There are $10$ points in a plane, out of these $6$ are collinear. If $N$ is the number of triangles formed by joining these points, then
A. $N > 190$
B. $N \leqslant 100$
C. $100 < N \leqslant 140$
D. $140 \leqslant N \leqslant 190$

Answer 1

Hint:In order to find the number of triangles that can be formed according to the situation given above, we need to know some important information about collinear points, that collinear points are the points that are situated in a straight line, and we know that points in a straight line cannot form a triangle.

Formula used:
$^n{C_r} = \dfrac{{n!}}{{r!\left( {n - r} \right)!}}$

Complete step by step answer:
We are given a situation that there are $10$ points in a plane, out of them $6$ are collinear. N number of triangles is formed by joining these points. Since, we know a triangle is a polygon of three sides, so out of ten points, we need three points to form a triangle and the number of ways of selecting the three points from the $10$ points to form a triangle, in a plane can be done by combination, numerically written as:
$^{10}{C_3}$ ……………..(1)
Now, it's given that out of $10$ points $6$ are collinear. Collinear means that the lines are in a single straight line, that means points in a straight line can never form a triangle.
So, the number of ways of selecting the three points from $6$ points that are collinear are:
$^6{C_3}$ ……………..(2)

So, in equation 1, we obtained the total number of ways in which we can form a triangle, and in equation 2 we got the number of ways in which we cannot form a triangle as they are collinear. So, the remaining number of ways in which the triangles can be formed is:
$^{10}{C_3}{ - ^6}{C_3}$ ……(3)
From the combination formula, we know that $^n{C_r} = \dfrac{{n!}}{{r!\left( {n - r} \right)!}}$.
Substituting this in equation 3, we get:
$^{10}{C_3}{ - ^6}{C_3} \\
\Rightarrow \dfrac{{10!}}{{3!\left( {10 - 3} \right)!}} - \dfrac{{6!}}{{3!\left( {6 - 3} \right)!}} \\ $
Solving the equation:
$ \Rightarrow \dfrac{{10!}}{{3!7!}} - \dfrac{{6!}}{{3!3!}}$
Expanding the factorial:
$ \Rightarrow \dfrac{{10 \times 9 \times 8 \times 7!}}{{3!7!}} - \dfrac{{6 \times 5 \times 4 \times 3!}}{{3!3!}}$
Cancelling the similar values:
\[ \Rightarrow \dfrac{{10 \times 9 \times 8}}{{3 \times 2 \times 1}} - \dfrac{{6 \times 5 \times 4}}{{3 \times 2 \times 1}}\]
\[ \Rightarrow 120 - 20\]
\[ \Rightarrow 100\]
Therefore, $^{10}{C_3}{ - ^6}{C_3} = 100$
Since, there was N number of triangles that can be formed, so by this $N = 100$. This value is fulfilled by Option 2, that is $N \leqslant 100$.
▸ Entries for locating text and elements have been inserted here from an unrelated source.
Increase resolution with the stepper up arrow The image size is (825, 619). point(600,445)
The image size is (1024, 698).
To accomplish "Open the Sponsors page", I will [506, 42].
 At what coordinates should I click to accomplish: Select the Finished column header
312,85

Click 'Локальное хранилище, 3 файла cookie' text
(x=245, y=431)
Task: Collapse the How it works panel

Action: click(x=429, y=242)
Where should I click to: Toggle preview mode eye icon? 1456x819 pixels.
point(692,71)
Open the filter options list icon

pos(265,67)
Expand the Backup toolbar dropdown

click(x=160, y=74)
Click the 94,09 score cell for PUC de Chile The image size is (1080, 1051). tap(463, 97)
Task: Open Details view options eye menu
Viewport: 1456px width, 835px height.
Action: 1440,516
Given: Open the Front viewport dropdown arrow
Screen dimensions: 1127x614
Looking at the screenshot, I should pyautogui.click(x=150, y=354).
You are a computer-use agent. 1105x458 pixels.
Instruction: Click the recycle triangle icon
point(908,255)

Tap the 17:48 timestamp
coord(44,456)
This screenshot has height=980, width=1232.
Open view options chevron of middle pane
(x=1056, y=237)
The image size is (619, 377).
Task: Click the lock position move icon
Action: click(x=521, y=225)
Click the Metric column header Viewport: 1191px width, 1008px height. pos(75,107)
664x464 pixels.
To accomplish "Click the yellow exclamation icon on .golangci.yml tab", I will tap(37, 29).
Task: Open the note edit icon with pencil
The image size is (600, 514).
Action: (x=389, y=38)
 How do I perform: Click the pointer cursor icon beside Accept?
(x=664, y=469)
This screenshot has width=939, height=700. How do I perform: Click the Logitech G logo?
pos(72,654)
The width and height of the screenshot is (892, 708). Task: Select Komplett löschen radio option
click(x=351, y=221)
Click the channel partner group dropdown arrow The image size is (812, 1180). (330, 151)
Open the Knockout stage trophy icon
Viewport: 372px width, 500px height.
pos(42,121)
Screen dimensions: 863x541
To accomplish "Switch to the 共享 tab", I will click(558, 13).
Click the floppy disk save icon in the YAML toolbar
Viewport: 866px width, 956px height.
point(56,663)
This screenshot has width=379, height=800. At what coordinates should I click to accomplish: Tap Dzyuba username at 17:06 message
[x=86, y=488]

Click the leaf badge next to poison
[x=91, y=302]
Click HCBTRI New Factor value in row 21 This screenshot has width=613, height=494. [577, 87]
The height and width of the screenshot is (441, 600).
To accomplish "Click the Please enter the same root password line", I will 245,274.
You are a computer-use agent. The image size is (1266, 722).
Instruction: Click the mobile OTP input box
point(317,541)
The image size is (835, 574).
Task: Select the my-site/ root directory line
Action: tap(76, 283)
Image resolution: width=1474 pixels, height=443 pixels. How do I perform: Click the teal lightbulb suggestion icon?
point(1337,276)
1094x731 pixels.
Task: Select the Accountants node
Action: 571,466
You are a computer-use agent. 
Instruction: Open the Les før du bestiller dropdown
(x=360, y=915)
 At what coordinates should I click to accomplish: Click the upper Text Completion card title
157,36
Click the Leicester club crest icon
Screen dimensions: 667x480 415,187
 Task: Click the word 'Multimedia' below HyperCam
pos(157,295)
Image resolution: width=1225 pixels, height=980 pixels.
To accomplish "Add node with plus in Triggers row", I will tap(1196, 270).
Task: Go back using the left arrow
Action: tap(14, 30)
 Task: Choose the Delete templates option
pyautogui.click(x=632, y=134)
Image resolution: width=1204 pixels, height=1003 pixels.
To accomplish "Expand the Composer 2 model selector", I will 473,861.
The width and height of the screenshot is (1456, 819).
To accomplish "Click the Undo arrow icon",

Hence, option B is correct.

Note:Combination is a way of defining the maximum number of possible ways of selecting an object at random, when the order is not important. We used $N \leqslant 100$ instead of $100 < N \leqslant 140$ as both of them had $100$ in it, because we obtained a result $N = 100$, and in $100 < N \leqslant 140$ , $100$ is not included or $N \ne 100$, that’s why the other option is used in which $N = 100{\text{ or N < 100}}$.